Required action – Your answer must be the full set of entries, repeated exactly.

Data –
= = = = = = =
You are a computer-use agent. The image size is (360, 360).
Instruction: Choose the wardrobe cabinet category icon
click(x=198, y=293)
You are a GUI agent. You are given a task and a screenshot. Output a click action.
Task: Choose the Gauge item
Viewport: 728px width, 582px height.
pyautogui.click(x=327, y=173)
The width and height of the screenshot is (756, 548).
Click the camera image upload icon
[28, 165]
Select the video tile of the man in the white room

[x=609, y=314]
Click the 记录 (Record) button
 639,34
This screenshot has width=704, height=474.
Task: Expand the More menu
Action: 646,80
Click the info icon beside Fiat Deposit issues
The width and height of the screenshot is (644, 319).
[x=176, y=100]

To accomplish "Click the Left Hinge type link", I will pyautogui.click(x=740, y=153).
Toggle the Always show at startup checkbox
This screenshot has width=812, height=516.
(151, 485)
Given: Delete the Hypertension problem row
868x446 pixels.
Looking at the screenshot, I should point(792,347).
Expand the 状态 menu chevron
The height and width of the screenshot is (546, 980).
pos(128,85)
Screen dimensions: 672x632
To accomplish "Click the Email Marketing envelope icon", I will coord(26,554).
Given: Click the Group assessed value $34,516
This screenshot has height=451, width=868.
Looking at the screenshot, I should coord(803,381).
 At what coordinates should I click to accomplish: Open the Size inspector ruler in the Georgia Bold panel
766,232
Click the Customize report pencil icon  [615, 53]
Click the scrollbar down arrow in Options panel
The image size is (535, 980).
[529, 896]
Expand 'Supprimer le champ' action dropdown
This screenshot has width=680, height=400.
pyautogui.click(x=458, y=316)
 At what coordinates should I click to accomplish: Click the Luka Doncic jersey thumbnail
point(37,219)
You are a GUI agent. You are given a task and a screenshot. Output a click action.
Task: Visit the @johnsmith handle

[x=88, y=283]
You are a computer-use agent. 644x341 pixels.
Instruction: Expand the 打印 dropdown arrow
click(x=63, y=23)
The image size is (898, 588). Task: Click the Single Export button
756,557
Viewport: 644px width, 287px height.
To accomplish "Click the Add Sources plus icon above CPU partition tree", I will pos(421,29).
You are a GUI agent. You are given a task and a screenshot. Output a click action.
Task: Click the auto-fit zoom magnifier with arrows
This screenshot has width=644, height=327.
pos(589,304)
= = = = = = =
Exercise response –
You are a computer-use agent. The image size is (360, 360).
Instruction: Choose the wardrobe cabinet category icon
click(x=198, y=293)
You are a GUI agent. You are given a task and a screenshot. Output a click action.
Task: Choose the Gauge item
Viewport: 728px width, 582px height.
pyautogui.click(x=327, y=173)
The width and height of the screenshot is (756, 548).
Click the camera image upload icon
[28, 165]
Select the video tile of the man in the white room

[x=609, y=314]
Click the 记录 (Record) button
 639,34
This screenshot has width=704, height=474.
Task: Expand the More menu
Action: 646,80
Click the info icon beside Fiat Deposit issues
The width and height of the screenshot is (644, 319).
[x=176, y=100]

To accomplish "Click the Left Hinge type link", I will pyautogui.click(x=740, y=153).
Toggle the Always show at startup checkbox
This screenshot has width=812, height=516.
(151, 485)
Given: Delete the Hypertension problem row
868x446 pixels.
Looking at the screenshot, I should point(792,347).
Expand the 状态 menu chevron
The height and width of the screenshot is (546, 980).
pos(128,85)
Screen dimensions: 672x632
To accomplish "Click the Email Marketing envelope icon", I will coord(26,554).
Given: Click the Group assessed value $34,516
This screenshot has height=451, width=868.
Looking at the screenshot, I should coord(803,381).
 At what coordinates should I click to accomplish: Open the Size inspector ruler in the Georgia Bold panel
766,232
Click the Customize report pencil icon  [615, 53]
Click the scrollbar down arrow in Options panel
The image size is (535, 980).
[529, 896]
Expand 'Supprimer le champ' action dropdown
This screenshot has width=680, height=400.
pyautogui.click(x=458, y=316)
 At what coordinates should I click to accomplish: Click the Luka Doncic jersey thumbnail
point(37,219)
You are a GUI agent. You are given a task and a screenshot. Output a click action.
Task: Visit the @johnsmith handle

[x=88, y=283]
You are a computer-use agent. 644x341 pixels.
Instruction: Expand the 打印 dropdown arrow
click(x=63, y=23)
The image size is (898, 588). Task: Click the Single Export button
756,557
Viewport: 644px width, 287px height.
To accomplish "Click the Add Sources plus icon above CPU partition tree", I will pos(421,29).
You are a GUI agent. You are given a task and a screenshot. Output a click action.
Task: Click the auto-fit zoom magnifier with arrows
This screenshot has width=644, height=327.
pos(589,304)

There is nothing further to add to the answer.